TASK ITEM — All the entries that follow must be written out again exactly.

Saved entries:

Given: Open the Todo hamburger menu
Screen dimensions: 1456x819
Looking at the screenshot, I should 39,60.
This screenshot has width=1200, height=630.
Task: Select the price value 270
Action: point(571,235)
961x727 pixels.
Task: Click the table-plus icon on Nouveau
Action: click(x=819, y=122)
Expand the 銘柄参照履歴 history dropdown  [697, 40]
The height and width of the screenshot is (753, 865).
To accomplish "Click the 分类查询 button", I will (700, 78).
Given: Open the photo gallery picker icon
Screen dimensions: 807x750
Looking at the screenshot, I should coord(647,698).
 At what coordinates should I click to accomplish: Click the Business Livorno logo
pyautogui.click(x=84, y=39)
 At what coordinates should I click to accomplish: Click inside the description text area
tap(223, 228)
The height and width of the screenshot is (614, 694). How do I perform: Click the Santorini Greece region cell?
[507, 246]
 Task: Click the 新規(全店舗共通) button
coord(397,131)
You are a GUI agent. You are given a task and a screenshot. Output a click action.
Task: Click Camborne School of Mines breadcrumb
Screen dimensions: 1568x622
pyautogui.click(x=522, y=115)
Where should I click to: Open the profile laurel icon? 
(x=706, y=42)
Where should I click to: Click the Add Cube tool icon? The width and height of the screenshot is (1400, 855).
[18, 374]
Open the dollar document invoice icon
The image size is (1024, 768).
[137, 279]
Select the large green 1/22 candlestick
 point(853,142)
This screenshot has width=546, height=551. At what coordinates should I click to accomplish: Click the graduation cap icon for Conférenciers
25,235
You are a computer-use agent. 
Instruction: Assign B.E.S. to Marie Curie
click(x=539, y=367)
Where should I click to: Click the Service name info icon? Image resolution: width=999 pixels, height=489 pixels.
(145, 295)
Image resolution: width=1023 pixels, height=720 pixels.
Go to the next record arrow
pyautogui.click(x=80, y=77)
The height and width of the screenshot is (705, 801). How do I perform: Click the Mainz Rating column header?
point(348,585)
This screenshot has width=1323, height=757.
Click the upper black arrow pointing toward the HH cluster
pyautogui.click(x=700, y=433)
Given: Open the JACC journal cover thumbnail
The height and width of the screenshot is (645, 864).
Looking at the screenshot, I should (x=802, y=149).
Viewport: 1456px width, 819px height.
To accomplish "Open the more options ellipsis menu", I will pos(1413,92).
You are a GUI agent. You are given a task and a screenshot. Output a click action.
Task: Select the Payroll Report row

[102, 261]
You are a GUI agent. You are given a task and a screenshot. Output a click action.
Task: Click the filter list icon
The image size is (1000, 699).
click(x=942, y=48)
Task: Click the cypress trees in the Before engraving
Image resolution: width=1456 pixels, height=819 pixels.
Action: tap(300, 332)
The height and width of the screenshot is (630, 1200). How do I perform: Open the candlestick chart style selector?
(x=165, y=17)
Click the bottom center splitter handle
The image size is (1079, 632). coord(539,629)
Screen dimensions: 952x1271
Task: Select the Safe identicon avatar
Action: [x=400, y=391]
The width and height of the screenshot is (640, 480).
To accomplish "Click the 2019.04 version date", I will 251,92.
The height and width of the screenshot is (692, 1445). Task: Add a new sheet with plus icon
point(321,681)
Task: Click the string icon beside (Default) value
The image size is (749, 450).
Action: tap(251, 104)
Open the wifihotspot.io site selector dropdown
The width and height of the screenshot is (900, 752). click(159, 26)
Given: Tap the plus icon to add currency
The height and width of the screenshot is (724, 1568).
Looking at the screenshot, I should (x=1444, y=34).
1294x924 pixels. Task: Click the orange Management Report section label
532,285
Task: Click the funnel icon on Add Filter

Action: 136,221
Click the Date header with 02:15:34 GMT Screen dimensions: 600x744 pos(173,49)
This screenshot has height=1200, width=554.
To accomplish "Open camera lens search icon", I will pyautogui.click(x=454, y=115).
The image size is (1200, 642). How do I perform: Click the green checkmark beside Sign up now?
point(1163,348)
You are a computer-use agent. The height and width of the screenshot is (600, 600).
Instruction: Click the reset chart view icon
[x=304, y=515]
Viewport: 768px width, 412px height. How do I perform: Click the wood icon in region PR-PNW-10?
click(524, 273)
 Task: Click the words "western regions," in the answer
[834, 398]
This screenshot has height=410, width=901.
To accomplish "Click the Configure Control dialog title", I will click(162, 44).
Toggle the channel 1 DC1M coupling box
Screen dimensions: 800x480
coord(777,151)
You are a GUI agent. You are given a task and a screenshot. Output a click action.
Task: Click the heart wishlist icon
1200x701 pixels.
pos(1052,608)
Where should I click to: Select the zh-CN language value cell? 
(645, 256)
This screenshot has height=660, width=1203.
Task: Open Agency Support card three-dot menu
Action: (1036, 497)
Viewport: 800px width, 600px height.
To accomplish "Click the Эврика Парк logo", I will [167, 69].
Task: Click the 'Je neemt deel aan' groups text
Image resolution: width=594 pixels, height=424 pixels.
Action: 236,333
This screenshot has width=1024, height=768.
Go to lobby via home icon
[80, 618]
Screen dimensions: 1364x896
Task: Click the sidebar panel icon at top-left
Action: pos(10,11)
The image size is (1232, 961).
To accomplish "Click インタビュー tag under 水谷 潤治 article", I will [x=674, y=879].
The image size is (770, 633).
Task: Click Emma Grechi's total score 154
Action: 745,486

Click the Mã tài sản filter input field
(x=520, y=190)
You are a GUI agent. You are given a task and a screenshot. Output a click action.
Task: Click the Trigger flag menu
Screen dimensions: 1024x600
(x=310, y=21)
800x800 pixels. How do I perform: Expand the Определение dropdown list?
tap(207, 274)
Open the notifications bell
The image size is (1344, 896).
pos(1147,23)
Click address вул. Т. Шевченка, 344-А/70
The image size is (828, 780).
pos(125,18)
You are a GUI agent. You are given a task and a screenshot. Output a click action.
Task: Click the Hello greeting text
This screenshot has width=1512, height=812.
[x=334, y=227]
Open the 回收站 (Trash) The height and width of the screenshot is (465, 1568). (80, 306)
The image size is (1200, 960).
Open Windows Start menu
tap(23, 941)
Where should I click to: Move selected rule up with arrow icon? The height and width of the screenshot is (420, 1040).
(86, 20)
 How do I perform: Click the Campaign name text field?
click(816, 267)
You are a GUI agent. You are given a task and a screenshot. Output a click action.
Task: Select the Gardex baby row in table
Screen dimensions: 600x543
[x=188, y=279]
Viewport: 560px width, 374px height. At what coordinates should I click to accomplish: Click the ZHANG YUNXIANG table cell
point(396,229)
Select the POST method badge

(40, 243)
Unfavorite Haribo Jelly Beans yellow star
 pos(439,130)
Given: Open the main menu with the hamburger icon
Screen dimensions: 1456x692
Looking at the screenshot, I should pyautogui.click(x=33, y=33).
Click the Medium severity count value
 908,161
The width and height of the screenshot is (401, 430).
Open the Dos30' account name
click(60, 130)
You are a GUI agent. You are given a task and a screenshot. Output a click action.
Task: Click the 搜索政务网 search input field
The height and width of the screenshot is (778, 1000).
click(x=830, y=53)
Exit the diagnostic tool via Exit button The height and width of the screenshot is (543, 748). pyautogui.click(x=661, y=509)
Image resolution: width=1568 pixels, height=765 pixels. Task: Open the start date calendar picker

SOLVED EXERCISE —
Given: Open the Todo hamburger menu
Screen dimensions: 1456x819
Looking at the screenshot, I should 39,60.
This screenshot has width=1200, height=630.
Task: Select the price value 270
Action: point(571,235)
961x727 pixels.
Task: Click the table-plus icon on Nouveau
Action: click(x=819, y=122)
Expand the 銘柄参照履歴 history dropdown  [697, 40]
The height and width of the screenshot is (753, 865).
To accomplish "Click the 分类查询 button", I will (700, 78).
Given: Open the photo gallery picker icon
Screen dimensions: 807x750
Looking at the screenshot, I should coord(647,698).
 At what coordinates should I click to accomplish: Click the Business Livorno logo
pyautogui.click(x=84, y=39)
 At what coordinates should I click to accomplish: Click inside the description text area
tap(223, 228)
The height and width of the screenshot is (614, 694). How do I perform: Click the Santorini Greece region cell?
[507, 246]
 Task: Click the 新規(全店舗共通) button
coord(397,131)
You are a GUI agent. You are given a task and a screenshot. Output a click action.
Task: Click Camborne School of Mines breadcrumb
Screen dimensions: 1568x622
pyautogui.click(x=522, y=115)
Where should I click to: Open the profile laurel icon? 
(x=706, y=42)
Where should I click to: Click the Add Cube tool icon? The width and height of the screenshot is (1400, 855).
[18, 374]
Open the dollar document invoice icon
The image size is (1024, 768).
[137, 279]
Select the large green 1/22 candlestick
 point(853,142)
This screenshot has width=546, height=551. At what coordinates should I click to accomplish: Click the graduation cap icon for Conférenciers
25,235
You are a computer-use agent. 
Instruction: Assign B.E.S. to Marie Curie
click(x=539, y=367)
Where should I click to: Click the Service name info icon? Image resolution: width=999 pixels, height=489 pixels.
(145, 295)
Image resolution: width=1023 pixels, height=720 pixels.
Go to the next record arrow
pyautogui.click(x=80, y=77)
The height and width of the screenshot is (705, 801). How do I perform: Click the Mainz Rating column header?
point(348,585)
This screenshot has width=1323, height=757.
Click the upper black arrow pointing toward the HH cluster
pyautogui.click(x=700, y=433)
Given: Open the JACC journal cover thumbnail
The height and width of the screenshot is (645, 864).
Looking at the screenshot, I should (x=802, y=149).
Viewport: 1456px width, 819px height.
To accomplish "Open the more options ellipsis menu", I will pos(1413,92).
You are a GUI agent. You are given a task and a screenshot. Output a click action.
Task: Select the Payroll Report row

[102, 261]
You are a GUI agent. You are given a task and a screenshot. Output a click action.
Task: Click the filter list icon
The image size is (1000, 699).
click(x=942, y=48)
Task: Click the cypress trees in the Before engraving
Image resolution: width=1456 pixels, height=819 pixels.
Action: tap(300, 332)
The height and width of the screenshot is (630, 1200). How do I perform: Open the candlestick chart style selector?
(x=165, y=17)
Click the bottom center splitter handle
The image size is (1079, 632). coord(539,629)
Screen dimensions: 952x1271
Task: Select the Safe identicon avatar
Action: [x=400, y=391]
The width and height of the screenshot is (640, 480).
To accomplish "Click the 2019.04 version date", I will 251,92.
The height and width of the screenshot is (692, 1445). Task: Add a new sheet with plus icon
point(321,681)
Task: Click the string icon beside (Default) value
The image size is (749, 450).
Action: tap(251, 104)
Open the wifihotspot.io site selector dropdown
The width and height of the screenshot is (900, 752). click(159, 26)
Given: Tap the plus icon to add currency
The height and width of the screenshot is (724, 1568).
Looking at the screenshot, I should (x=1444, y=34).
1294x924 pixels. Task: Click the orange Management Report section label
532,285
Task: Click the funnel icon on Add Filter

Action: 136,221
Click the Date header with 02:15:34 GMT Screen dimensions: 600x744 pos(173,49)
This screenshot has height=1200, width=554.
To accomplish "Open camera lens search icon", I will pyautogui.click(x=454, y=115).
The image size is (1200, 642). How do I perform: Click the green checkmark beside Sign up now?
point(1163,348)
You are a computer-use agent. The height and width of the screenshot is (600, 600).
Instruction: Click the reset chart view icon
[x=304, y=515]
Viewport: 768px width, 412px height. How do I perform: Click the wood icon in region PR-PNW-10?
click(524, 273)
 Task: Click the words "western regions," in the answer
[834, 398]
This screenshot has height=410, width=901.
To accomplish "Click the Configure Control dialog title", I will click(162, 44).
Toggle the channel 1 DC1M coupling box
Screen dimensions: 800x480
coord(777,151)
You are a GUI agent. You are given a task and a screenshot. Output a click action.
Task: Click the heart wishlist icon
1200x701 pixels.
pos(1052,608)
Where should I click to: Select the zh-CN language value cell? 
(645, 256)
This screenshot has height=660, width=1203.
Task: Open Agency Support card three-dot menu
Action: (1036, 497)
Viewport: 800px width, 600px height.
To accomplish "Click the Эврика Парк logo", I will [167, 69].
Task: Click the 'Je neemt deel aan' groups text
Image resolution: width=594 pixels, height=424 pixels.
Action: 236,333
This screenshot has width=1024, height=768.
Go to lobby via home icon
[80, 618]
Screen dimensions: 1364x896
Task: Click the sidebar panel icon at top-left
Action: pos(10,11)
The image size is (1232, 961).
To accomplish "Click インタビュー tag under 水谷 潤治 article", I will [x=674, y=879].
The image size is (770, 633).
Task: Click Emma Grechi's total score 154
Action: 745,486

Click the Mã tài sản filter input field
(x=520, y=190)
You are a GUI agent. You are given a task and a screenshot. Output a click action.
Task: Click the Trigger flag menu
Screen dimensions: 1024x600
(x=310, y=21)
800x800 pixels. How do I perform: Expand the Определение dropdown list?
tap(207, 274)
Open the notifications bell
The image size is (1344, 896).
pos(1147,23)
Click address вул. Т. Шевченка, 344-А/70
The image size is (828, 780).
pos(125,18)
You are a GUI agent. You are given a task and a screenshot. Output a click action.
Task: Click the Hello greeting text
This screenshot has width=1512, height=812.
[x=334, y=227]
Open the 回收站 (Trash) The height and width of the screenshot is (465, 1568). (80, 306)
The image size is (1200, 960).
Open Windows Start menu
tap(23, 941)
Where should I click to: Move selected rule up with arrow icon? The height and width of the screenshot is (420, 1040).
(86, 20)
 How do I perform: Click the Campaign name text field?
click(816, 267)
You are a GUI agent. You are given a task and a screenshot. Output a click action.
Task: Select the Gardex baby row in table
Screen dimensions: 600x543
[x=188, y=279]
Viewport: 560px width, 374px height. At what coordinates should I click to accomplish: Click the ZHANG YUNXIANG table cell
point(396,229)
Select the POST method badge

(40, 243)
Unfavorite Haribo Jelly Beans yellow star
 pos(439,130)
Given: Open the main menu with the hamburger icon
Screen dimensions: 1456x692
Looking at the screenshot, I should pyautogui.click(x=33, y=33).
Click the Medium severity count value
 908,161
The width and height of the screenshot is (401, 430).
Open the Dos30' account name
click(60, 130)
You are a GUI agent. You are given a task and a screenshot. Output a click action.
Task: Click the 搜索政务网 search input field
The height and width of the screenshot is (778, 1000).
click(x=830, y=53)
Exit the diagnostic tool via Exit button The height and width of the screenshot is (543, 748). pyautogui.click(x=661, y=509)
Image resolution: width=1568 pixels, height=765 pixels. Task: Open the start date calendar picker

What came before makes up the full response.